ConstitutionDAO’s significance wasn’t just the outlandish possibility of random people raising tens of millions on the internet to buy a historical artefact at a prestigious auction. It was an example of the internet-scale coordination that can happen when cryptocurrencies are injected into the mix, and how that effort yields outcomes predicted by the field of economics known as game theory—which gives us the notation we see above.
Dumb stunt and serious business venture
First, a quick recap of the ConstitutionDAO saga: Some internet friends started DMing on Twitter about getting a DAO together to buy the Constitution during the Sotheby’s auction. It was all “half-serious” until they got on a Zoom call to start discussing the possible logistics. Then it got real. “Wow, there’s some interest here.” Julian Weisser, one of the early members, told The New York Times.

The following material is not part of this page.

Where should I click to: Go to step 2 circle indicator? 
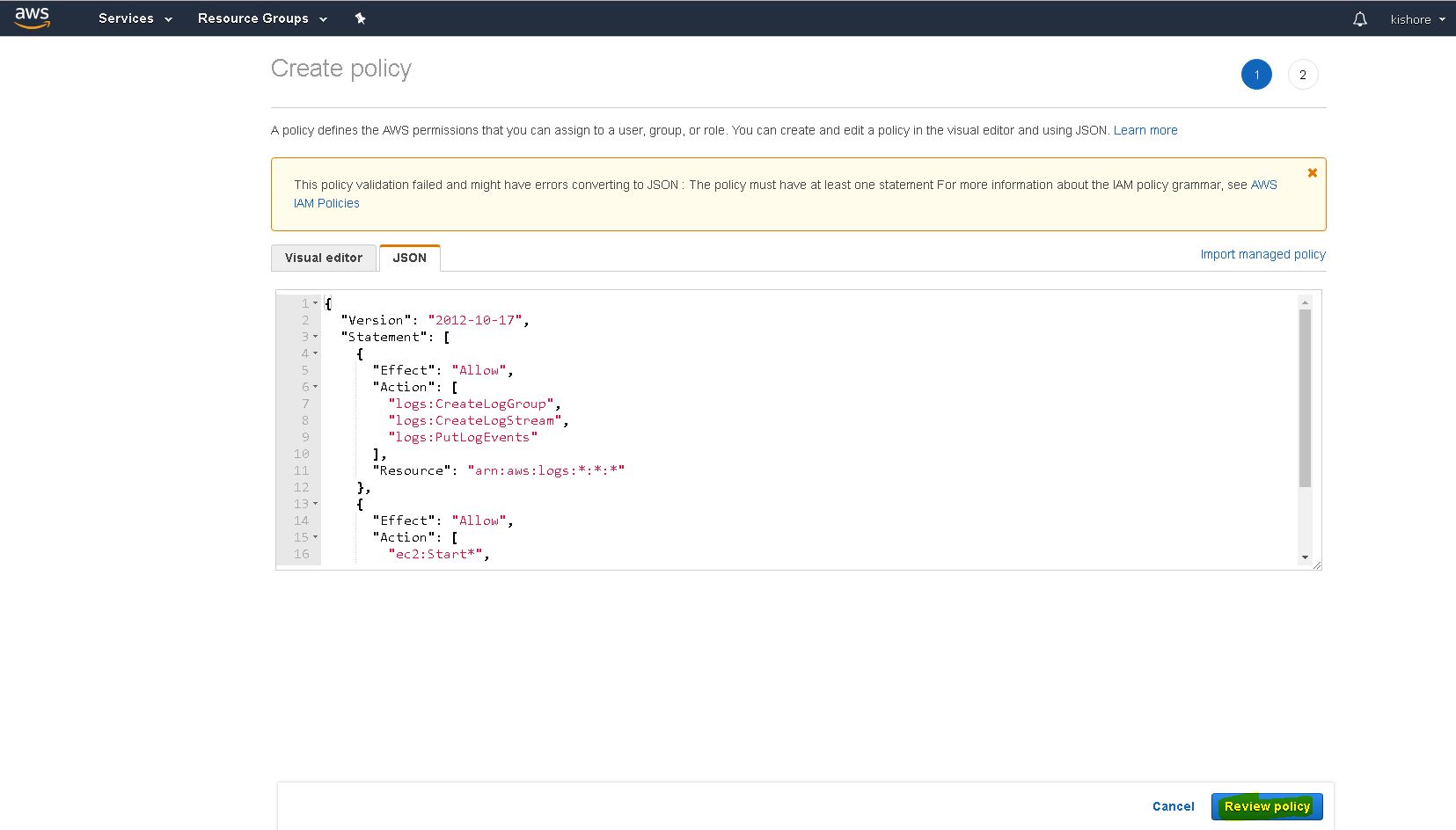(1302, 75)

The project quickly began to morph as more members joined and more money poured in. All told, the DAO raised about $45 million in Ether from over 15,000 contributors, Decrypt reported.

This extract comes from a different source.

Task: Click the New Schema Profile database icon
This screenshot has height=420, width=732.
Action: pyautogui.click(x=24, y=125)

Auction day arrived and the DAO was locked and loaded. But Crypto Twitter watched on with confusion as it wasn’t clear who was bidding on behalf of the DAO—it turns out real names and Twitter usernames weren’t interchangeable. As bidding broke the $40 million mark, the DAO threw in the towel, later explaining that it wouldn’t have the funds to keep bidding and insure and store the document if it won.
But initial reports said that the DAO had won, leading to brief disbelief and celebration. Days later the real winner was revealed: hedge fund billionaire Ken Griffin. The symbolism was stark: a billionaire who aided traders who were shorting GameStop against a meme-stock army, was the victor. An avatar of Wall Street and centralization had outgunned a hastily assembled group of internet friends with $40 million to burn.
The (3, 3) strategy
So much for ConstitutionDAO’s saga. Its contest with Griffin at auction was itself an example of game-theoretical analysis: Could one party conduct a strategy at auction that allowed it to win, while publicly disclosing its funds, against competitors who remained anonymous?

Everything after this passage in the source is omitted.